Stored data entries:
***

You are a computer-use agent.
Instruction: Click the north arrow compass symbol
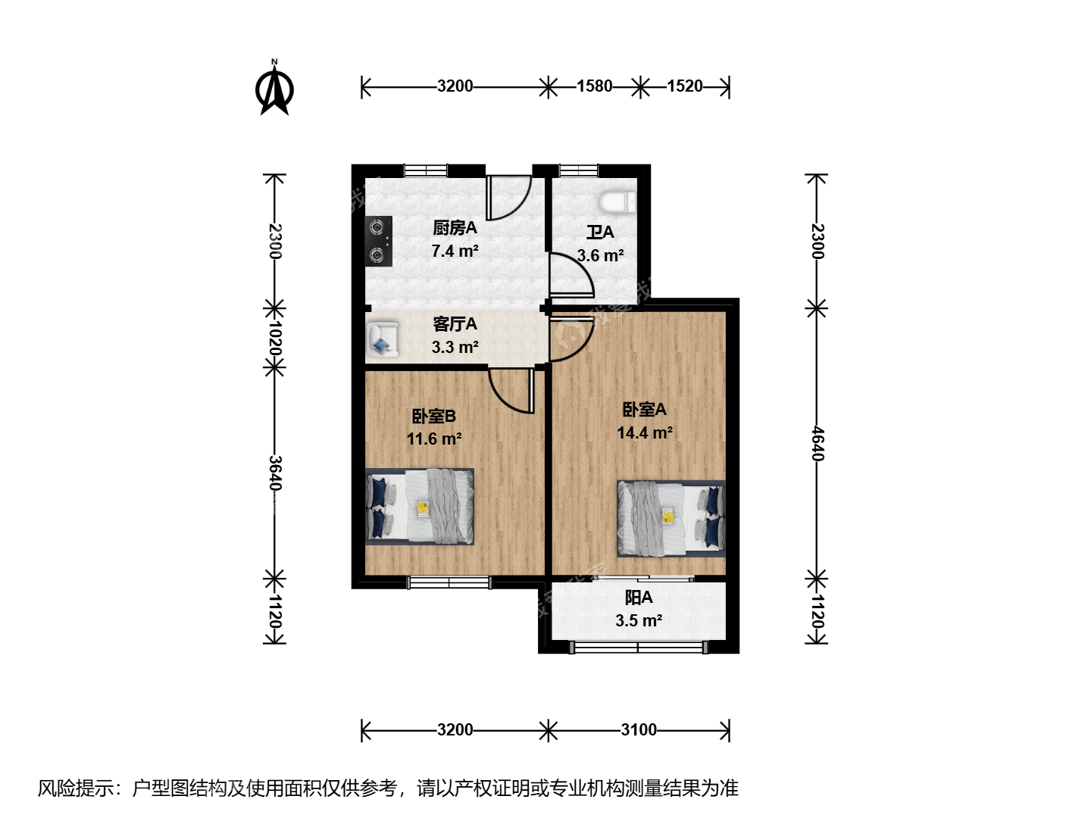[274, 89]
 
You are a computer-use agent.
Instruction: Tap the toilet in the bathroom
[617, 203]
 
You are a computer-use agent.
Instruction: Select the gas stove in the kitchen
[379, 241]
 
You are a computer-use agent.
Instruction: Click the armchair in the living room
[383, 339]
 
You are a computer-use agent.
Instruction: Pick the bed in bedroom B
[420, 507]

***

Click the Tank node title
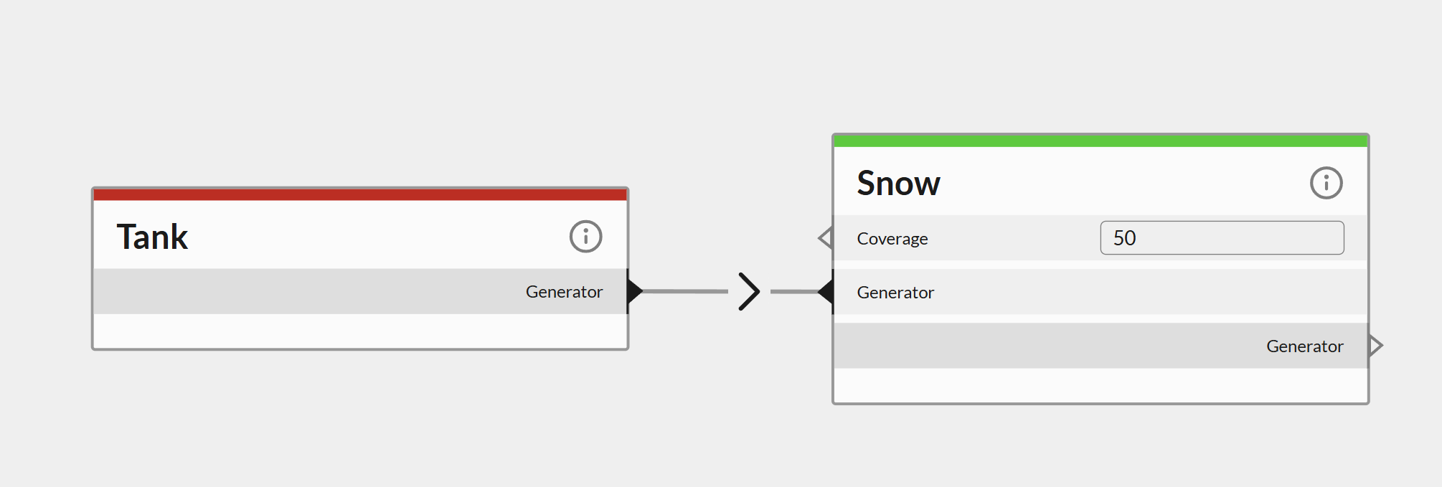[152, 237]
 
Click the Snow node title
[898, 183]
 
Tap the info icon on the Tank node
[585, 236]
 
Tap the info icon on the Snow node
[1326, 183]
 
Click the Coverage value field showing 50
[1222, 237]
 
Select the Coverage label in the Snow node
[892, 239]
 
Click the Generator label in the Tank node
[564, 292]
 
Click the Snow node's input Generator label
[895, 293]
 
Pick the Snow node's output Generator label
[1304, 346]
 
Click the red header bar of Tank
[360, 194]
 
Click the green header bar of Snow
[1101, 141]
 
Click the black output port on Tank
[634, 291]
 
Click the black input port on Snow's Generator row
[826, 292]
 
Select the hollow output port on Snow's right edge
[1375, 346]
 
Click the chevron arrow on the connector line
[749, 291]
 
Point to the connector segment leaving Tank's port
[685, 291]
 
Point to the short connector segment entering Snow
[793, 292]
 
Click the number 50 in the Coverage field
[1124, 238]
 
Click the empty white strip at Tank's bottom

***

Rewrite the records starting at the line that contains "Click the chevron arrow on the connector line" and ending at the line that contains "Click the empty white strip at Tank's bottom". Change "connector" to "link" and leave everything else unchanged.

Click the chevron arrow on the link line
[749, 291]
 
Point to the link segment leaving Tank's port
[685, 291]
 
Point to the short link segment entering Snow
[793, 292]
 
Click the number 50 in the Coverage field
[1124, 238]
 
Click the empty white strip at Tank's bottom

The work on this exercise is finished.